Exercise requirements: Any picture in the range stays out of the copy; retype exactly the lines from the one with "Where should I click to: Open" to the end of the listing.

Dataset extract:
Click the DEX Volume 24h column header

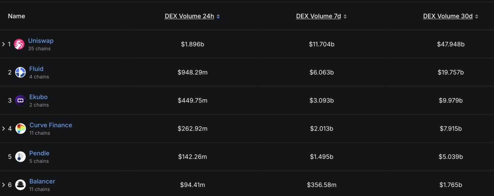point(189,16)
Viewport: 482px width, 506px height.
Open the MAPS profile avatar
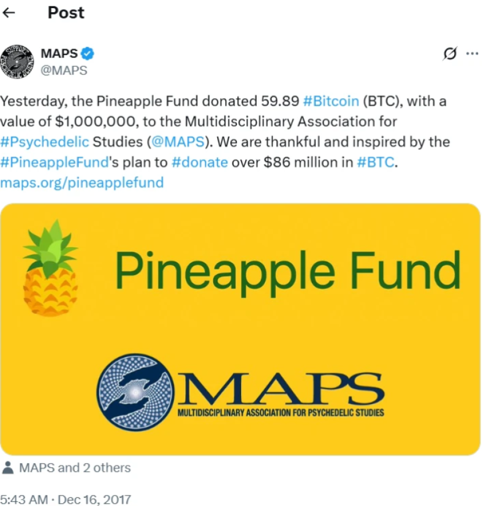(x=19, y=61)
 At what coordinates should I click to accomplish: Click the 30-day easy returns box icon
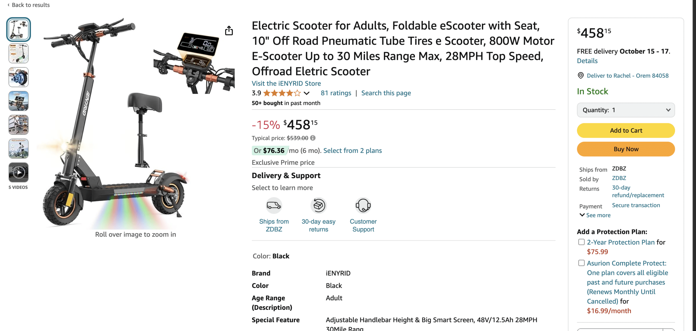(319, 206)
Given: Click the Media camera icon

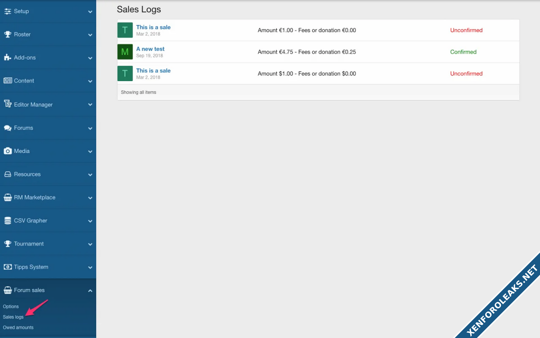Looking at the screenshot, I should tap(8, 151).
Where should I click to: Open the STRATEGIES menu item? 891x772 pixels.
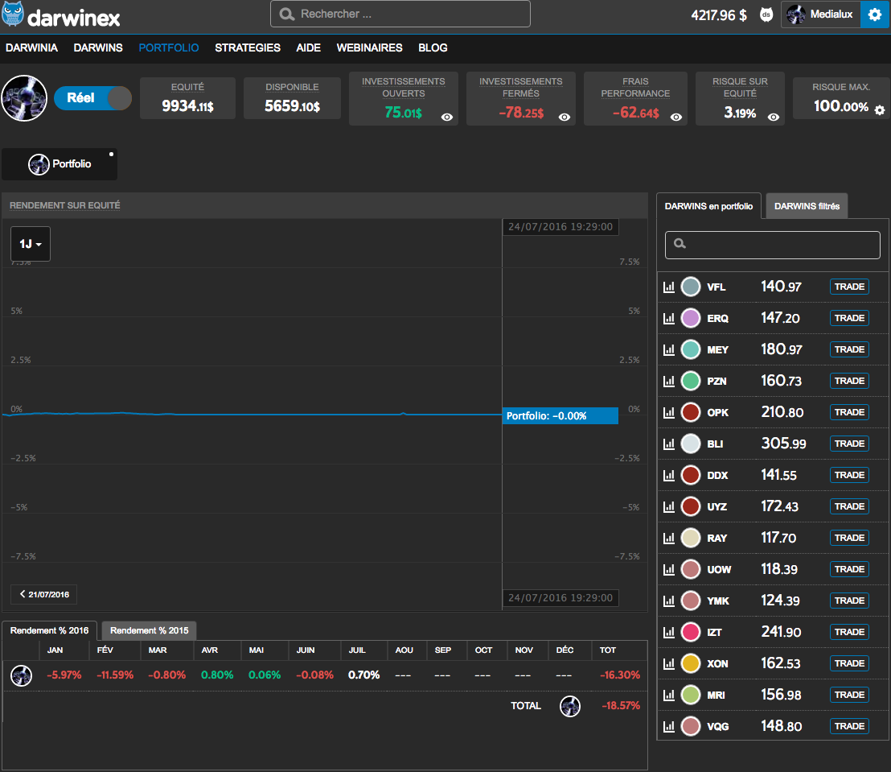[248, 47]
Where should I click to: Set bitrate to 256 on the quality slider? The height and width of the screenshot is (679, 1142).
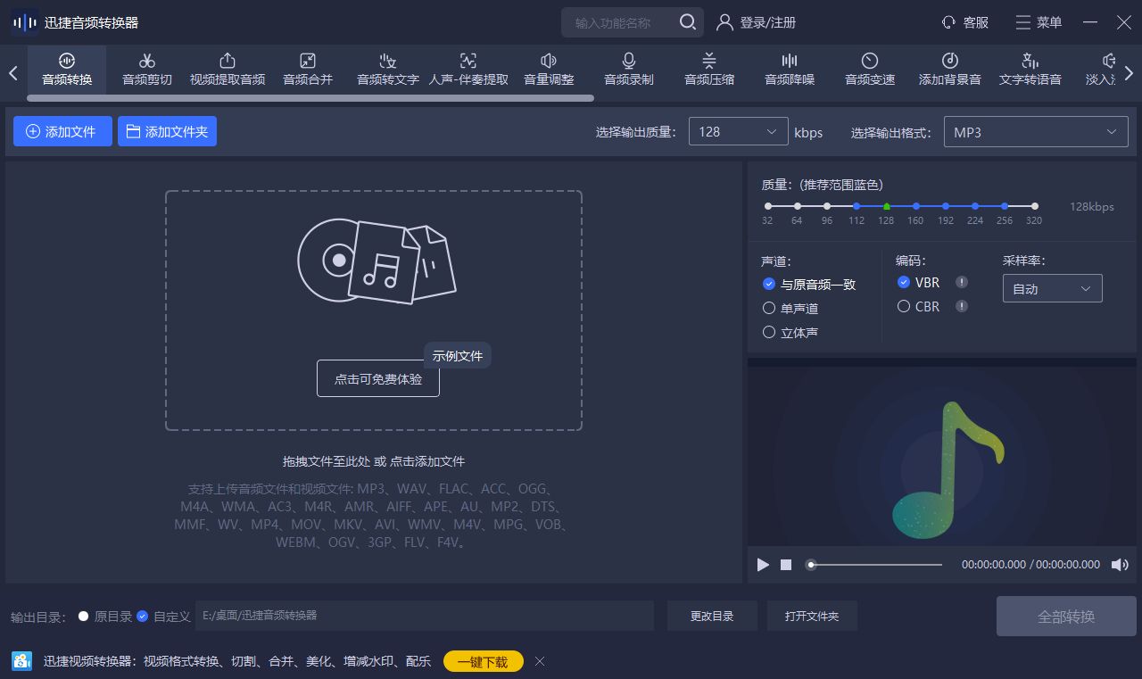(x=1005, y=204)
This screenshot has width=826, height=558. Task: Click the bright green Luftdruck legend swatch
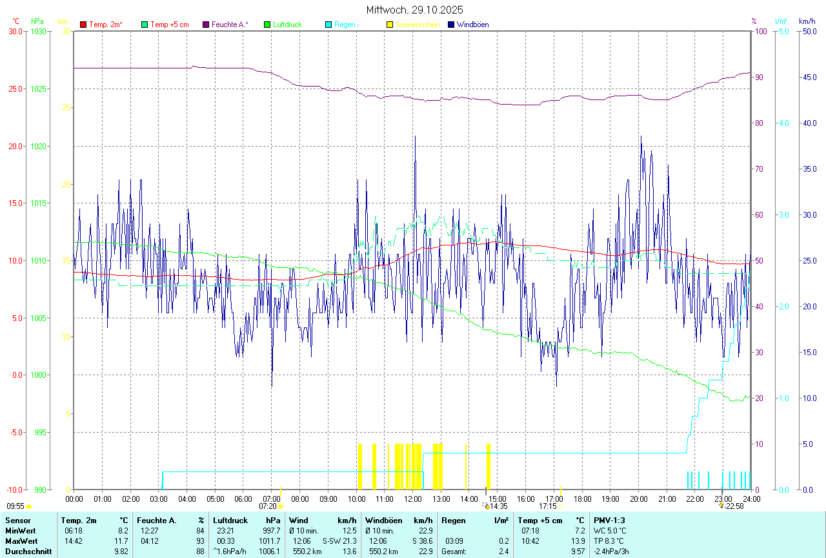pyautogui.click(x=267, y=25)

Output for this exercise:
Where should I click to: Open the STRATEGIES menu item? 891x772 pixels.
[248, 47]
Where should I click to: Set bitrate to 256 on the quality slider? The height and width of the screenshot is (679, 1142).
(x=1005, y=204)
This screenshot has width=826, height=558. Task: Click the bright green Luftdruck legend swatch
pyautogui.click(x=267, y=25)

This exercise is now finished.